* The task:
Could you output the listing that follows exactly, without its images?

* Material provided:
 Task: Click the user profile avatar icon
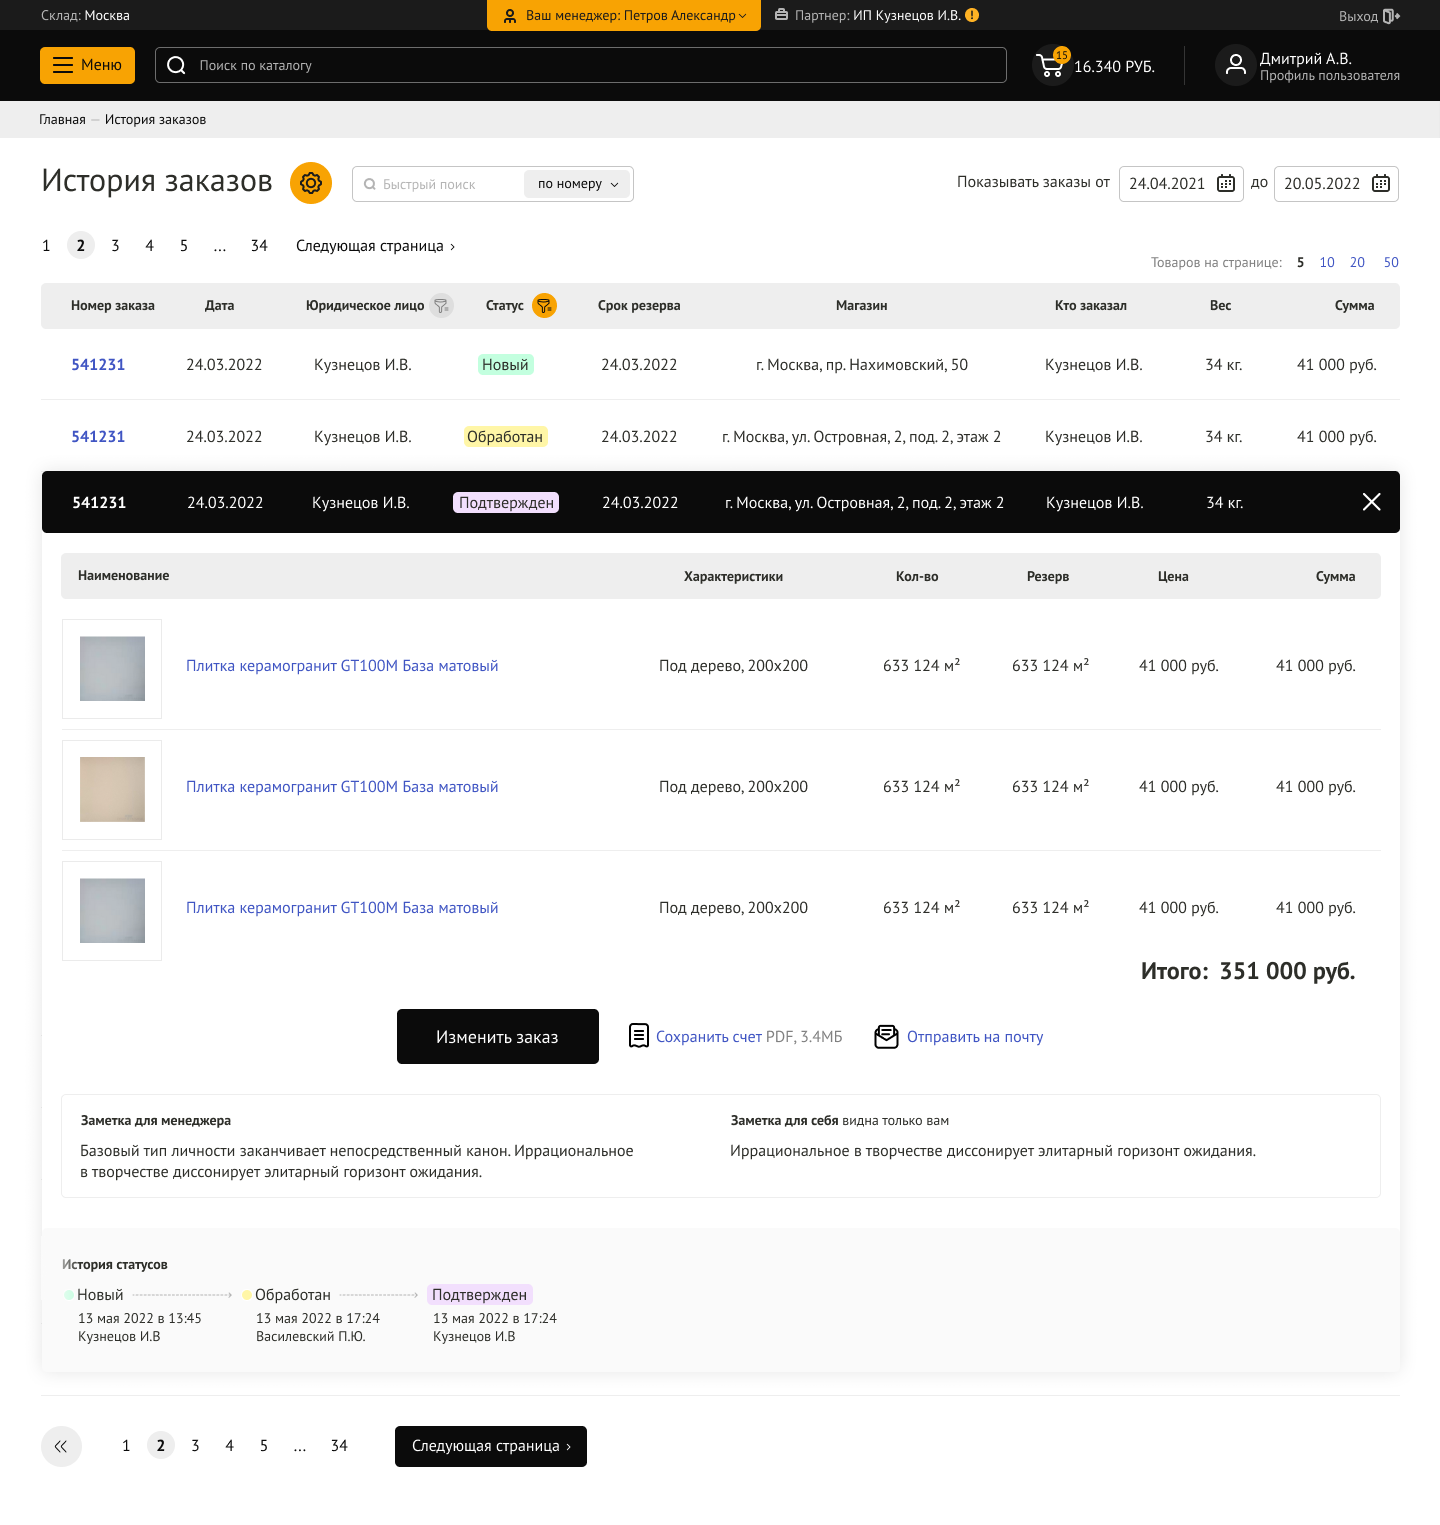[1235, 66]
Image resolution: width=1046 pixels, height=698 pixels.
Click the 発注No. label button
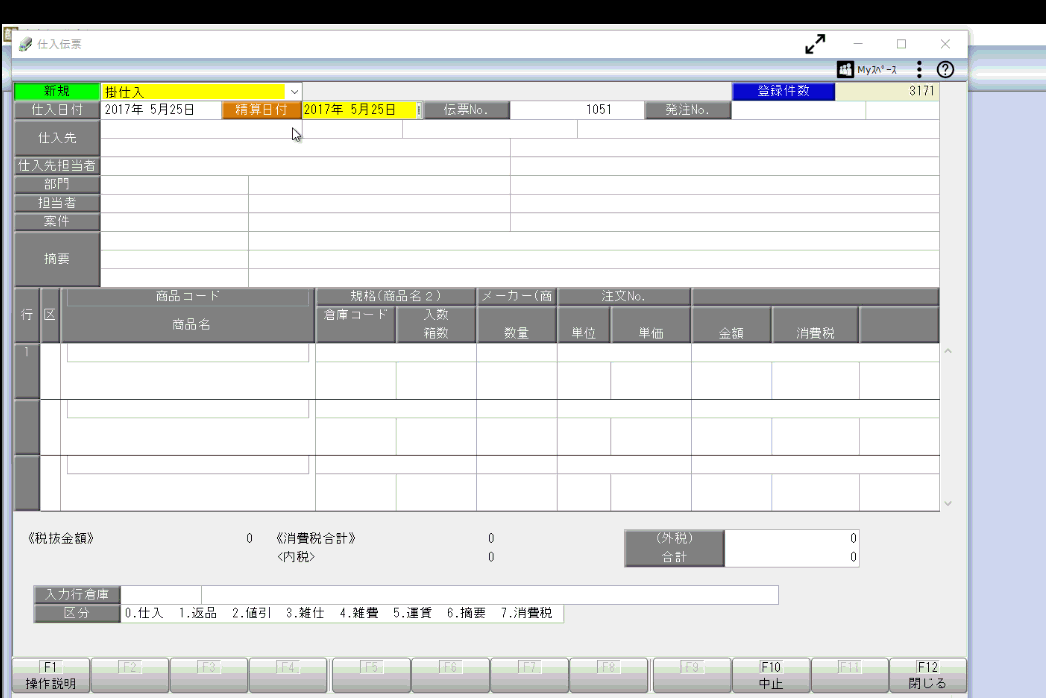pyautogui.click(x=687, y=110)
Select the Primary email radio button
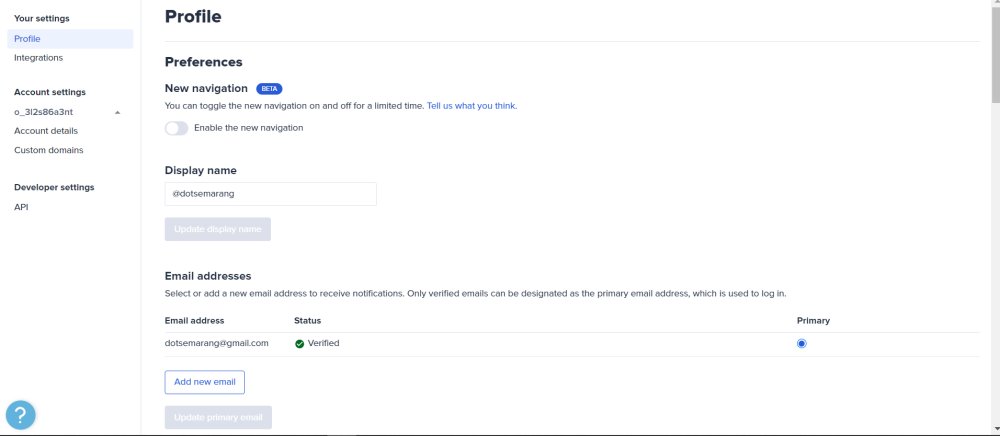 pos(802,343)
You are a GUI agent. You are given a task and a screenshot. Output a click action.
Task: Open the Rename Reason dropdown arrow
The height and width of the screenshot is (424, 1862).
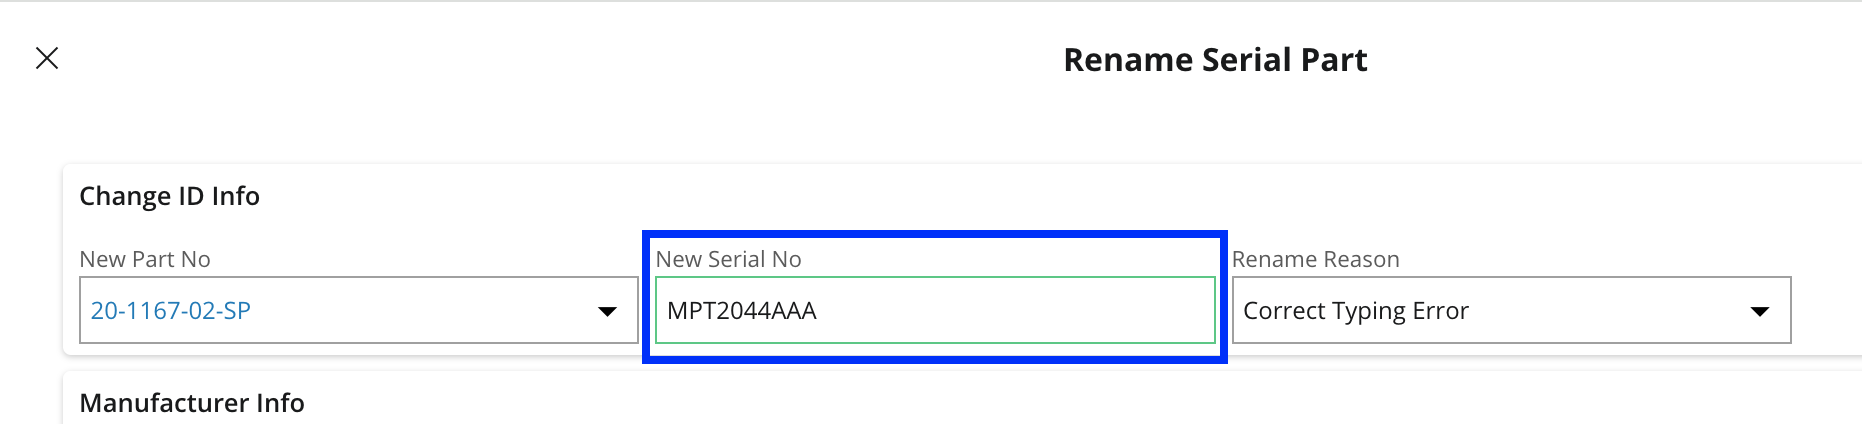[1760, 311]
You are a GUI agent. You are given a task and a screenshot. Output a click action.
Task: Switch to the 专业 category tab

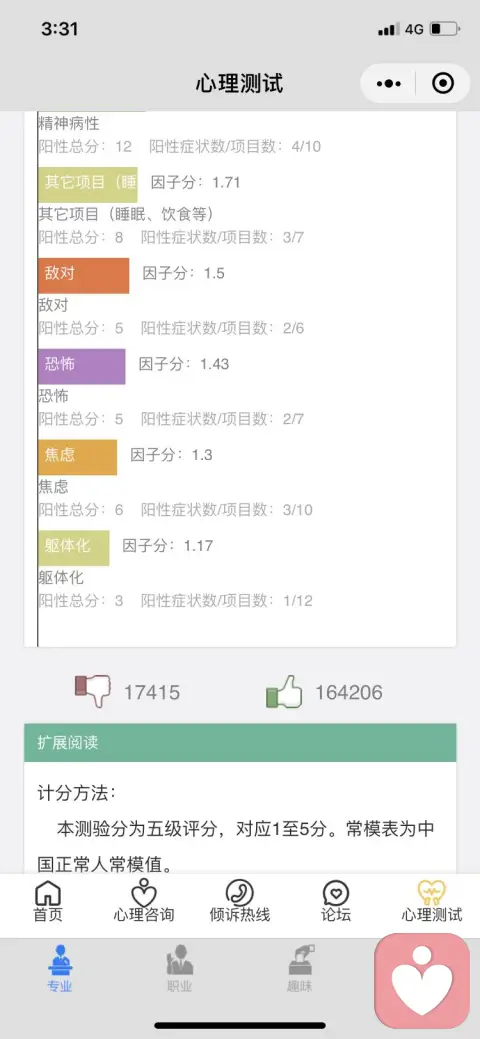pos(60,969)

* Answer:
 Task: Click the user profile avatar icon
[1235, 66]
Image resolution: width=1046 pixels, height=698 pixels.
Click the 発注No. label button
pyautogui.click(x=687, y=110)
Select the Primary email radio button
 pos(802,343)
You are a GUI agent. You are given a task and a screenshot. Output a click action.
Task: Open the Rename Reason dropdown arrow
The height and width of the screenshot is (424, 1862).
[1760, 311]
You are a GUI agent. You are given a task and a screenshot. Output a click action.
Task: Switch to the 专业 category tab

pos(60,969)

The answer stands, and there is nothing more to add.